Updated: Feb 2, 2022

At Aptitude Software I have led a significant piece of work on personas to bring a richer understanding of our end users to the software development teams and the wider business. Our focus until recently has been on Marketing focused personas - namely buyers of our software, and not the end users.

The design team are currently creating user personas to help guide the product strategy and build. ​I thought it would be helpful to spend some time (re)introducing the concept of personas, why they are important, how we make them, and how we use them​.

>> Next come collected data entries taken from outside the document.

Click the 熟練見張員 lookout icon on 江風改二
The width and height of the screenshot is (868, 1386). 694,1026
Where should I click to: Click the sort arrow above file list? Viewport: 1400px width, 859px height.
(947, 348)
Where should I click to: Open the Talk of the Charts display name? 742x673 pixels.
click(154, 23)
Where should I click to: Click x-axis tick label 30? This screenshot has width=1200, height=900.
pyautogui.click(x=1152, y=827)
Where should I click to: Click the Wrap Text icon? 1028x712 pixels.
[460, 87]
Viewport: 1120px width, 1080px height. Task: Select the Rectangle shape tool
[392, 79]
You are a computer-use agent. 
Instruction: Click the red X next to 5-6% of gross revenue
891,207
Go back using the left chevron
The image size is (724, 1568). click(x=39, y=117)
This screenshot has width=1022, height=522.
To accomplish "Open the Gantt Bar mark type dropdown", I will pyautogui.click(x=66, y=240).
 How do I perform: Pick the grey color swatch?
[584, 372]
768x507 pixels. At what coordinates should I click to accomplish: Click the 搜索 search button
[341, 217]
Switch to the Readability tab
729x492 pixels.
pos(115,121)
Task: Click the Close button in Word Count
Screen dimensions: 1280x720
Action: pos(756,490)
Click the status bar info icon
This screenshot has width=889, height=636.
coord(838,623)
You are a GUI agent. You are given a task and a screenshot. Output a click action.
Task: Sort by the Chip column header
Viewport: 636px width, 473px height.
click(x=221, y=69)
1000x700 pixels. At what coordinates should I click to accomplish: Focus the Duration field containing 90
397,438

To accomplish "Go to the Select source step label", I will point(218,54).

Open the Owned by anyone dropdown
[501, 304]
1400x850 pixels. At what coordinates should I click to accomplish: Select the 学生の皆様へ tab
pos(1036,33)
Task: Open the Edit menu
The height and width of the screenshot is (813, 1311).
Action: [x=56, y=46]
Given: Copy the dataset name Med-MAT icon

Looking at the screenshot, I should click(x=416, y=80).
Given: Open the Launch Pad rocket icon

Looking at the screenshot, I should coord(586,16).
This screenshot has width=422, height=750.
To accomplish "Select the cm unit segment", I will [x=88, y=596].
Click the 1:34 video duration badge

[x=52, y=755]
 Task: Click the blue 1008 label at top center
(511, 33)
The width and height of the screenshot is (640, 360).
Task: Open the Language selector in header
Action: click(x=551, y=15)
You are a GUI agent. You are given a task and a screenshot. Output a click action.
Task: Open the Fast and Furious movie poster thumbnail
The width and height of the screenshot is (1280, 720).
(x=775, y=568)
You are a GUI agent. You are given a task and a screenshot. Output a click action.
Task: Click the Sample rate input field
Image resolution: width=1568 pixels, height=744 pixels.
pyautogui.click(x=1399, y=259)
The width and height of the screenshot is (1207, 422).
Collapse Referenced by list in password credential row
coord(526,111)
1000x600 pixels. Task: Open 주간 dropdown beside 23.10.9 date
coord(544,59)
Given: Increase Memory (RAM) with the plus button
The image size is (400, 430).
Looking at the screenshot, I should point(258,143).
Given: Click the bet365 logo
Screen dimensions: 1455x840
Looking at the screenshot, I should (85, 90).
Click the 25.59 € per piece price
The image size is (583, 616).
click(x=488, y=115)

Having a deep understanding of our users is fundamental to creating exceptional products. ​Personas help to answer to one of our most important questions, “Who are we making this product for?” ​By understanding the expectations, concerns and motivations of our users, it is more likely that we will build a product that will satisfy their needs and therefore be successful.​

It doesn’t matter if you are an architect, a developer, designer, tester, content designer, BA, SME or Product Owner. Eventually, whatever you are making is going to affect the end user regardless of the levels of abstraction between the user interface and the underlying layers of requirements and code.​

Understanding the user experience is as important for the whole product team as it is for a UX designer. ​

Personas can be intrinsically linked to the success of a product because they drive strategic decisions by taking common user needs and bringing them to the forefront of planning before we even think about designing.​

At their core, personas help us create products with a specific, not generic, user in mind. ​

Using personas to inform the direction of a product or service will ensure we keep the user at the heart of all our decision making.​ Personas tap into our humanity because they anthropomorphise research findings – they make data human, and thus, easier for us to relate to: ​When hundreds of users are represented by a persona, imagining what they would do is a lot easier than pouring over cold, hard, abstract data. ​(Anthropomorphism is the attribution of human traits, emotions, or intentions to non-human entities. It is considered to be an innate tendency of human psychology)​.

When can we use personas?

Throughout the whole product lifecycle​!​

  1. In concept and product development, to maintain focus on the users throughout the entire development process. The personas can be integrated directly into our processes, in user stories, in preparing test scenarios and in concept testing. A lot of companies use them for requirement specification which is something we will be doing for Alpha.​

  2. As a strategic tool. Personas can guide strategic decisions regarding user groups – will X feature be useful to X user? We are able to identify primary user groups and groups that are either secondary groups or not to be addressed. ​

  3. They are used for recruitment of users for usability tests, interviews, and focus groups, and for preparing test scenarios and questionnaires.​

  4. Personas will offer us a common communication platform. This ensures that discussions are based on a common understanding of the user and not based on pre-existing understanding of and personal experience with the users.​

  5. It provides a qualified understanding of the users. Personas communicate data and therefore increases the internal knowledge about the users. Personas can shift focus from the well-known users to the lesser known, thus ensuring that the target groups that the company knows less about are also included in the deliberations of the projects.​

  6. They can focus and validate the final product. By including the users early on in the process, there will be fewer unused features built (for example an idea that an internal stakeholder might be personally convinced about), and more focused solutions for the tasks that users actually face​

  7. Personas creates documentation and argumentation for specific solutions. To be able to refer to a specific persona and the underlying data is part of supporting the choice of one solution over another. We should argue on behalf of our personas and their needs, not our own.​

  8. It supports working across departments. Especially in larger organisations, personas can contribute to abolishing “silo” thinking. When focus is shifted from the organisational structure to the users, they can enable different departments collaborate more successfully.​

  9. The persona descriptions can be used to develop test scenarios and questionnaires for user research purposes.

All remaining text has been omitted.